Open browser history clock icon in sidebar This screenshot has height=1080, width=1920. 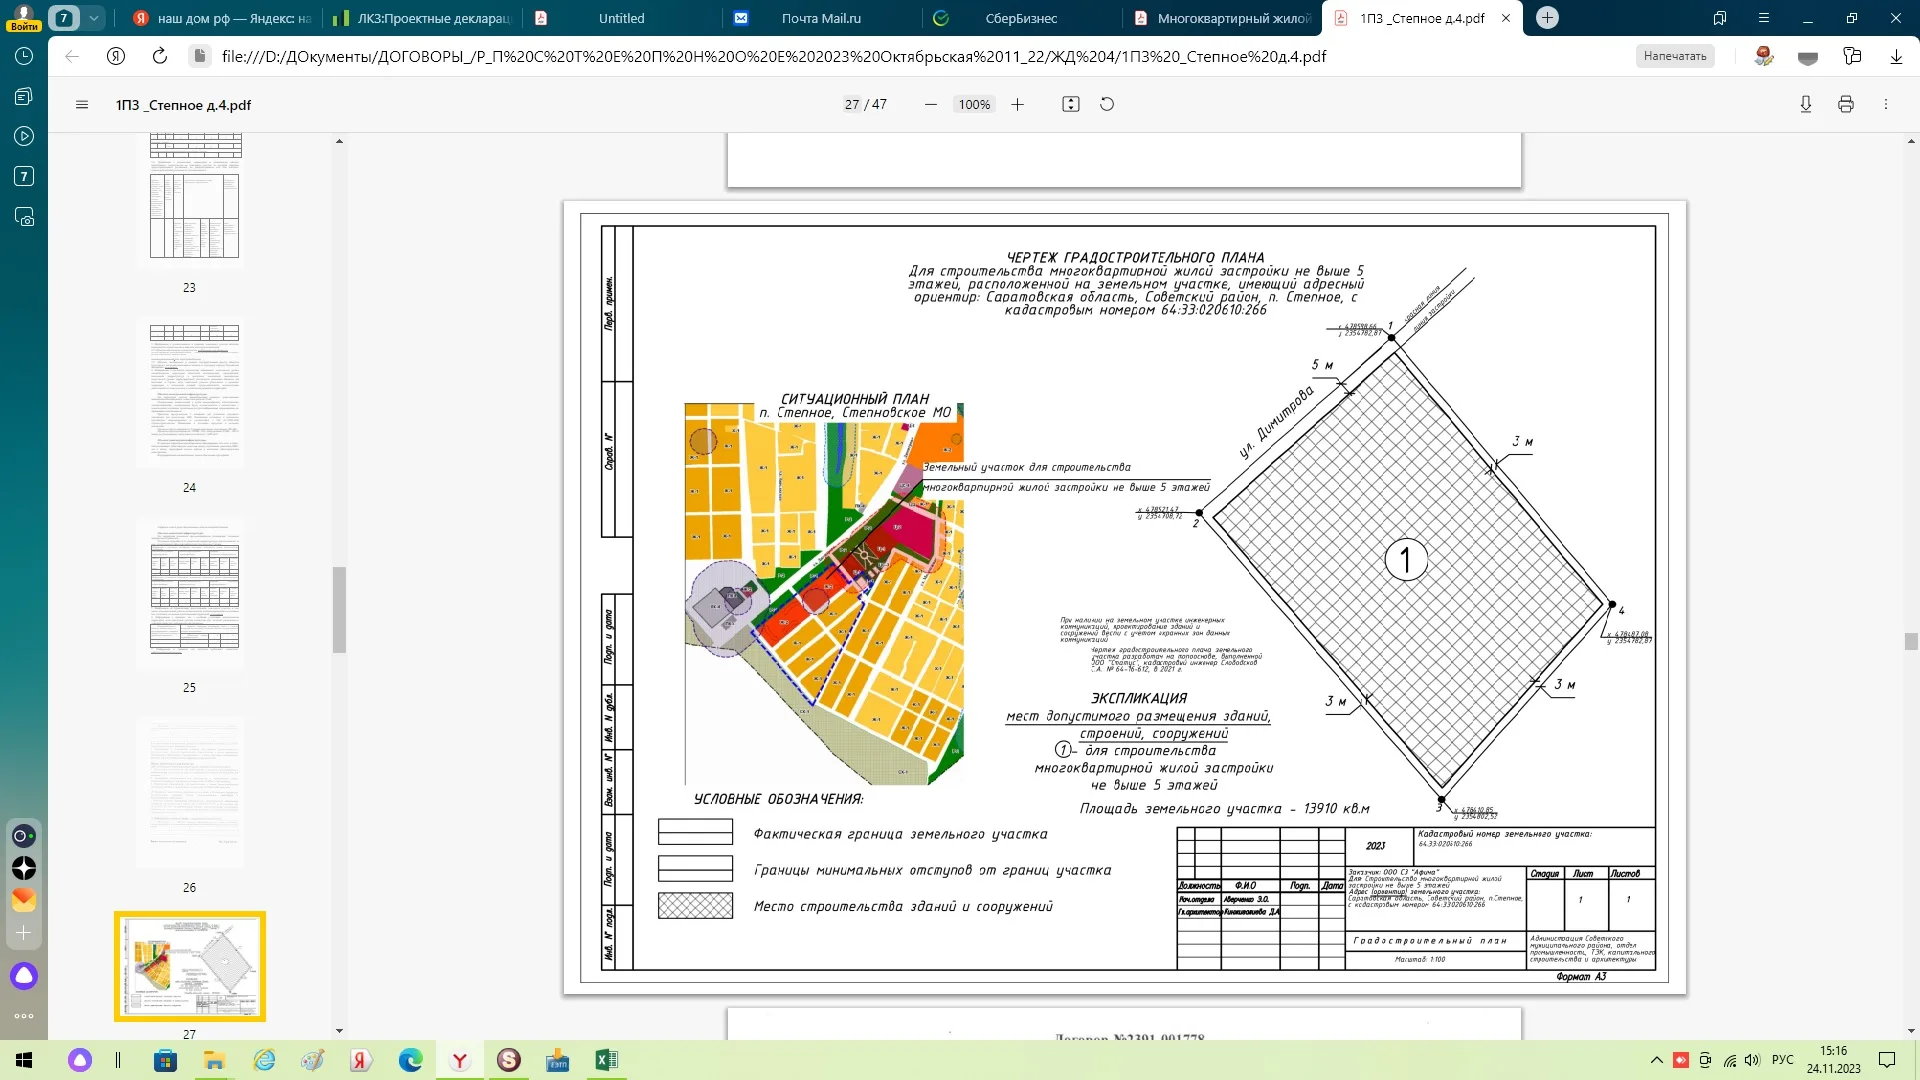point(24,56)
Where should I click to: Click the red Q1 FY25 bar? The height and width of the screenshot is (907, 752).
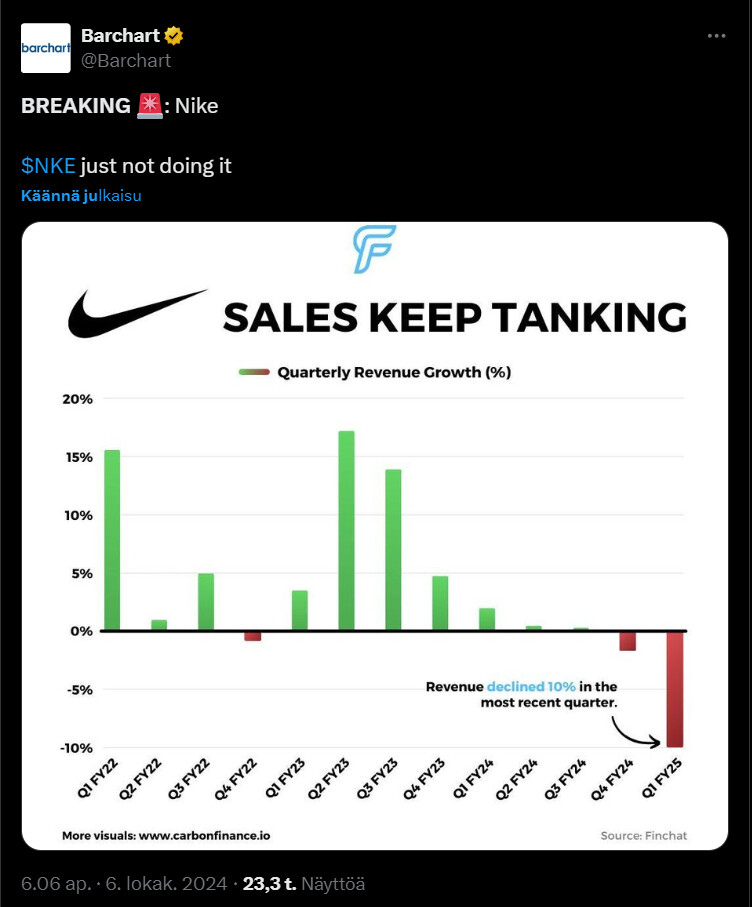tap(676, 689)
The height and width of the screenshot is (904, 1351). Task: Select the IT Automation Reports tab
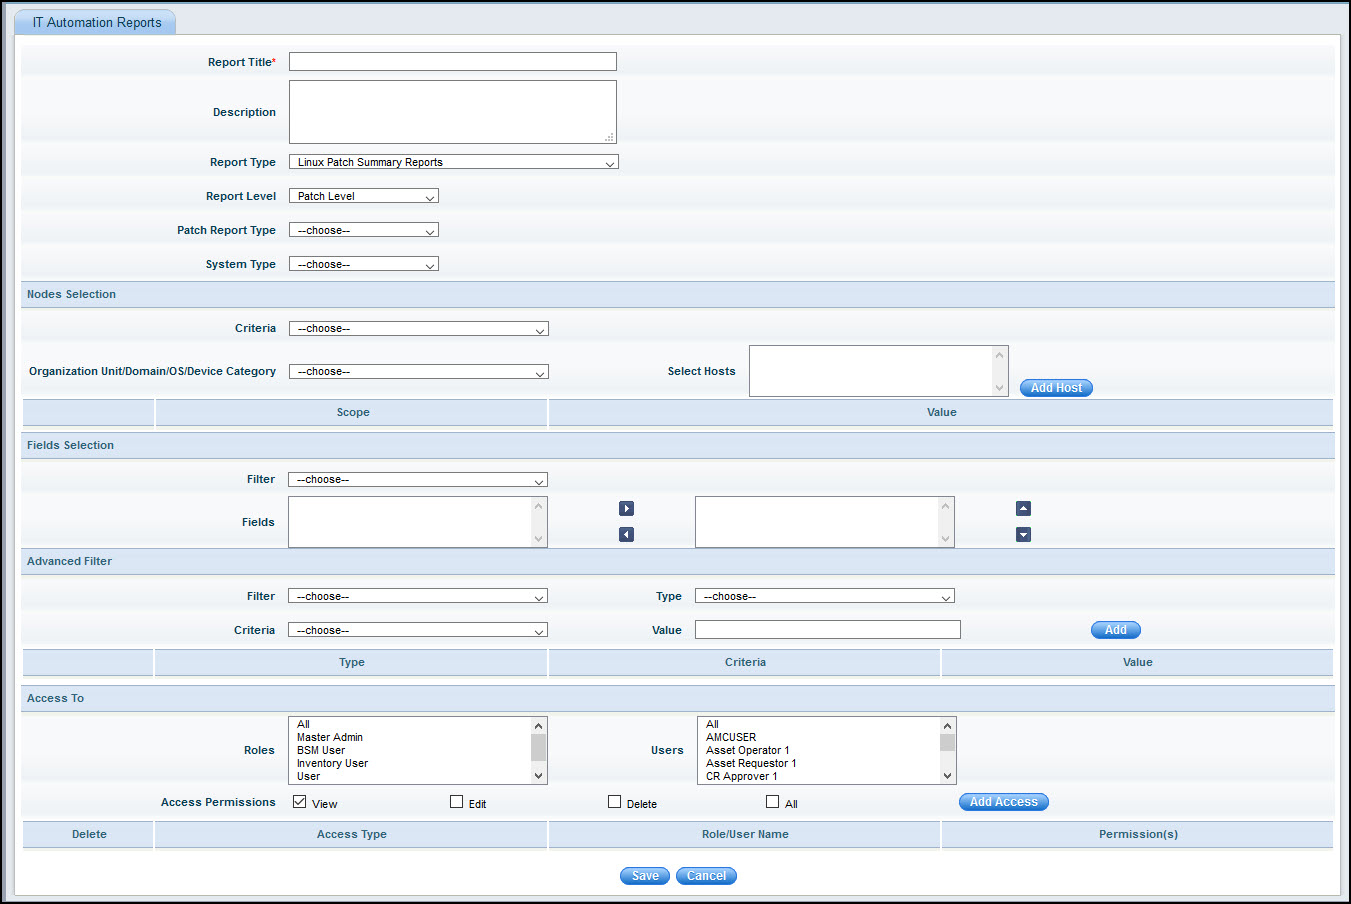[x=96, y=22]
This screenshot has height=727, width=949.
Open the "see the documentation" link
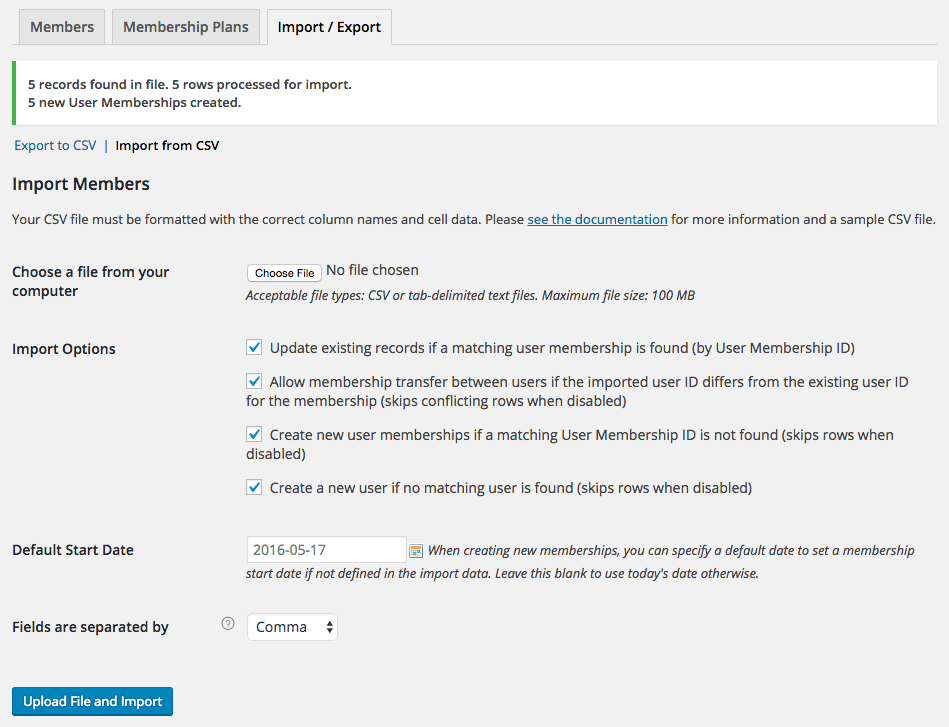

+ + + + + + +

TASK GOAL: Only exact duplicates of the lines from the one containing "Where should I" through the final line of the entries, both included, are needed, with pictures left out.

ANSWER BELOW:
Where should I click to: Click the red Q1 FY25 bar? The height and width of the screenshot is (907, 752).
tap(676, 689)
The height and width of the screenshot is (904, 1351). Task: Select the IT Automation Reports tab
[x=96, y=22]
This screenshot has height=727, width=949.
Open the "see the documentation" link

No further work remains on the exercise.